A política regressou quando o Primeiro-Ministro- numa a visita à fábrica AutoEuropa em Palmela- disse explicitamente que esperava que Marcelo Rebelo de Sousa fosse reeleito, e, implicitamente, insinuou o seu contentamento com tal “certeza”. Essas declarações causaram incómodo em diversos quadrantes políticos. O daqueles que à direita consideram o Presidente da República como seu, e que se sentem desiludidos com o que entendem ser a demasiada brandura, ou mesmo o respaldo, que Marcelo tem dado ao Governo; os que, sendo militantes ou simpatizantes do PS, defendem que o partido deveria apresentar um candidato próprio, ou, em alternativa, favorecer ou promover a candidatura de um cidadão melhor alinhado com a sua ideologia política; por fim, aqueles que acharam pouco apropriado o local, ou a condição em que António Costa falou: entendendo que fere o princípio da separação de poderes o Primeiro-Ministro em exercício apoiar uma putativa candidatura política do Presidente da República.
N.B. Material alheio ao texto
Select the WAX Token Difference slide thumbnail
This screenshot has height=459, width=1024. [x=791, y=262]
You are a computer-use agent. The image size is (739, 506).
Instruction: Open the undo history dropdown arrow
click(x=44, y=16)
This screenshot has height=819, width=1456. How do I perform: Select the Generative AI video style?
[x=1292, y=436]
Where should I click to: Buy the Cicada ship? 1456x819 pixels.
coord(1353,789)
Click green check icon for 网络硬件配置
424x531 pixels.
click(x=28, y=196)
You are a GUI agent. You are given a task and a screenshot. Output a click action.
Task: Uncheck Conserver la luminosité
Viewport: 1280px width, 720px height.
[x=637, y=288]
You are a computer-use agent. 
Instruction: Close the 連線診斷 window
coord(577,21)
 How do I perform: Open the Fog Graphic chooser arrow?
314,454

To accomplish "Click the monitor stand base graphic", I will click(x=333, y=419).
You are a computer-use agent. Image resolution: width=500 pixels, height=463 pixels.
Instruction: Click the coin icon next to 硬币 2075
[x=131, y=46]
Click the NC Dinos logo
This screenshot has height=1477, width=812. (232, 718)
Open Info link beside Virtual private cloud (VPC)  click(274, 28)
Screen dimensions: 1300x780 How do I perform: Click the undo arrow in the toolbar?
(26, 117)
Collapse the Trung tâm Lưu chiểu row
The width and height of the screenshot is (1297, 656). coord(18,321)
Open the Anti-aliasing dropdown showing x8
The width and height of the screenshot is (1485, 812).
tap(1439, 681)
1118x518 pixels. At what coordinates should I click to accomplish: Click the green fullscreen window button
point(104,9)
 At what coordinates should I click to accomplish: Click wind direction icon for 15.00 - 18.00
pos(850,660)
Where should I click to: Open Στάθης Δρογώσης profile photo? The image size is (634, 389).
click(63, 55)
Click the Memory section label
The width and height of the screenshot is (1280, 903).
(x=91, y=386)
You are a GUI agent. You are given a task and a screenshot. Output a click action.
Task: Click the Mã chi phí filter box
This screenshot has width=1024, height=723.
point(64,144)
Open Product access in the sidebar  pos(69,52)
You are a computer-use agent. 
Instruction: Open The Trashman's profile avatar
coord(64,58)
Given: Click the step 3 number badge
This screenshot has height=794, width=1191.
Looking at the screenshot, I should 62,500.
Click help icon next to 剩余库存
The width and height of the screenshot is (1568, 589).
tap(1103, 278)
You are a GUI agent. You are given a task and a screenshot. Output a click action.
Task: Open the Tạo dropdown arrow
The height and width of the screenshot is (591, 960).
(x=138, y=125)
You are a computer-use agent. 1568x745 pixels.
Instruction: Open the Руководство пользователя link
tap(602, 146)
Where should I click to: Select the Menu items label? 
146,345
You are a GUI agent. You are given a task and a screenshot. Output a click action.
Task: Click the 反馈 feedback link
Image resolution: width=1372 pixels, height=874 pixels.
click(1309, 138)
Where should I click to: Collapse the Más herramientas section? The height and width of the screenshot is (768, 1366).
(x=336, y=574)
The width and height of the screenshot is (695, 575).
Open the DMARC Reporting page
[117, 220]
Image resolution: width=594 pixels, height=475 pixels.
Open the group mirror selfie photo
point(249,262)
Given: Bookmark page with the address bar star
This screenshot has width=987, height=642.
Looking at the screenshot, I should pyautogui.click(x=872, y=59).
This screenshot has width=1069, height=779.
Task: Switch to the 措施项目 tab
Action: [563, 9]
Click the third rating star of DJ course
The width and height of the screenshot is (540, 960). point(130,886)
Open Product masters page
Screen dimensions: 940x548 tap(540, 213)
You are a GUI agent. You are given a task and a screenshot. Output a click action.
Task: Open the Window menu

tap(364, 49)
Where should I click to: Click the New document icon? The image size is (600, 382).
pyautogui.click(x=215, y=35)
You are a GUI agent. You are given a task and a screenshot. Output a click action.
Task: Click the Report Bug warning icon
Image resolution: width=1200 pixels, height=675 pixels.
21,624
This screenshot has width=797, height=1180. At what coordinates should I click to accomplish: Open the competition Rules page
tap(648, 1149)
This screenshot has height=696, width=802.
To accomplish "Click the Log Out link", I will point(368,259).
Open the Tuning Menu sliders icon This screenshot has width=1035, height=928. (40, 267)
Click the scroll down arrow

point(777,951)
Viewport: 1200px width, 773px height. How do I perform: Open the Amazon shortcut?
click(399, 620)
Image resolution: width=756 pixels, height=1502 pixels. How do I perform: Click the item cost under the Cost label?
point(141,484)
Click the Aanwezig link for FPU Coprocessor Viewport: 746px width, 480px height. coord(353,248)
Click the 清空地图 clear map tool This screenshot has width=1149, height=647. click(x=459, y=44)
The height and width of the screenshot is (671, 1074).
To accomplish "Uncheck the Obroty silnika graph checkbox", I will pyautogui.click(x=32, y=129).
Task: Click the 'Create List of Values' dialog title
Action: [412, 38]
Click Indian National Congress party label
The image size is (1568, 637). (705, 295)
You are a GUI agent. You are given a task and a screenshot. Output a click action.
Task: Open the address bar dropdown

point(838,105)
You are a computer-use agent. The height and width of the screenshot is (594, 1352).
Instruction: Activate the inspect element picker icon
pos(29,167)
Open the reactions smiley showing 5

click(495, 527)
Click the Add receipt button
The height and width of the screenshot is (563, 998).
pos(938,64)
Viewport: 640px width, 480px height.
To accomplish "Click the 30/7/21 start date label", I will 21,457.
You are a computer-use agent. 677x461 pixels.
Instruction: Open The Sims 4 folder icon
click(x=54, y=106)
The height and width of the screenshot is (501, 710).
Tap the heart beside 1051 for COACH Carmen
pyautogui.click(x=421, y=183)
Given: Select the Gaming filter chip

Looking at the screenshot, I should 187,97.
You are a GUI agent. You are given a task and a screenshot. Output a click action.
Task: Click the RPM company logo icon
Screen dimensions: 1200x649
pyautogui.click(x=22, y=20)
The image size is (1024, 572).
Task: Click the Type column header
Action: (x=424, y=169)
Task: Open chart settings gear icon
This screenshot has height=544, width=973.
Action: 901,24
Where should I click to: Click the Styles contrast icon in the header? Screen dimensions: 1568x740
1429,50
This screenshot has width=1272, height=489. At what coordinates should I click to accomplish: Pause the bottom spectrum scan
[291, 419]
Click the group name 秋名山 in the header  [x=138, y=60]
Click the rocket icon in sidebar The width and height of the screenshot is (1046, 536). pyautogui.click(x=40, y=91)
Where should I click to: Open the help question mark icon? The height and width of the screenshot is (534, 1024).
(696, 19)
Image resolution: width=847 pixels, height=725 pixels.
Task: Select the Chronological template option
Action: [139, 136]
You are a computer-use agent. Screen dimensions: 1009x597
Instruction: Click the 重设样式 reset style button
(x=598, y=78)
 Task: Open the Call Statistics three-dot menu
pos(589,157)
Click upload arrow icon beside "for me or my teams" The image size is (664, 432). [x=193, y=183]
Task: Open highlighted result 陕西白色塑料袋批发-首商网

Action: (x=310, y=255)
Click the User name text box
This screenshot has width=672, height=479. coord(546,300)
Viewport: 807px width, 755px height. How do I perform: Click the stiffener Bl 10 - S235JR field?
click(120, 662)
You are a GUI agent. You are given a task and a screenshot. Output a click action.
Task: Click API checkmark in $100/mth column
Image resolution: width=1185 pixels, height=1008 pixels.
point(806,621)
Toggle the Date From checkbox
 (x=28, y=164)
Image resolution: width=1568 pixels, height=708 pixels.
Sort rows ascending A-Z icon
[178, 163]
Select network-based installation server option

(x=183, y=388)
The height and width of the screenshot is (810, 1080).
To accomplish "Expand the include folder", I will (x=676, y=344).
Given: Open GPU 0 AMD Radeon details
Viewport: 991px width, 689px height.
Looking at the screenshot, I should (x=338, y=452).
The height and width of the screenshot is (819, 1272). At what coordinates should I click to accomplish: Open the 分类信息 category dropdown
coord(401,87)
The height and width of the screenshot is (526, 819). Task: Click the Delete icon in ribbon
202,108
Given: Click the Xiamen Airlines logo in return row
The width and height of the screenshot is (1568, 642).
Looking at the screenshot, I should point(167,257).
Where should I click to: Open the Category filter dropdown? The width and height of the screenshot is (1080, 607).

As declarações de António Costa contentaram outros: Marcelo Rebelo de Sousa e aqueles que lhe são pessoalmente leais, o apoio do PS tornaria aquilo que se adivinha vir a ser um passeio numa alegre e festiva excursão até um score recorde; os que querem que surja no espaço da direita constitucional uma candidatura alternativa a Marcelo, o apoio do PS a Marcelo abriria espaço para que o CDS, a parte passista do PSD e a IL, procurassem um candidato que desse garantias de afrontar mais frequentemente o governo; André Ventura e seus apaniguados, que nada mais querem do que surgir como a candidatura anti-sistema perante aquele que seria entendido como o candidato do “bloco central”; enfim, o comum dos portugueses que percebe que em tempos difíceis como os que se avizinham, o bom relacionamento entre o Presidente da República e o Primeiro-Ministro não é coisa despicienda.
Os partidos à esquerda do PS foram os menos perturbados pelo facto político. O PCP terá sempre a sua candidatura, o Bloco de Esquerda apresentará candidato próprio se da ala esquerda do PS não surgir uma candidatura agregadora dessa área política.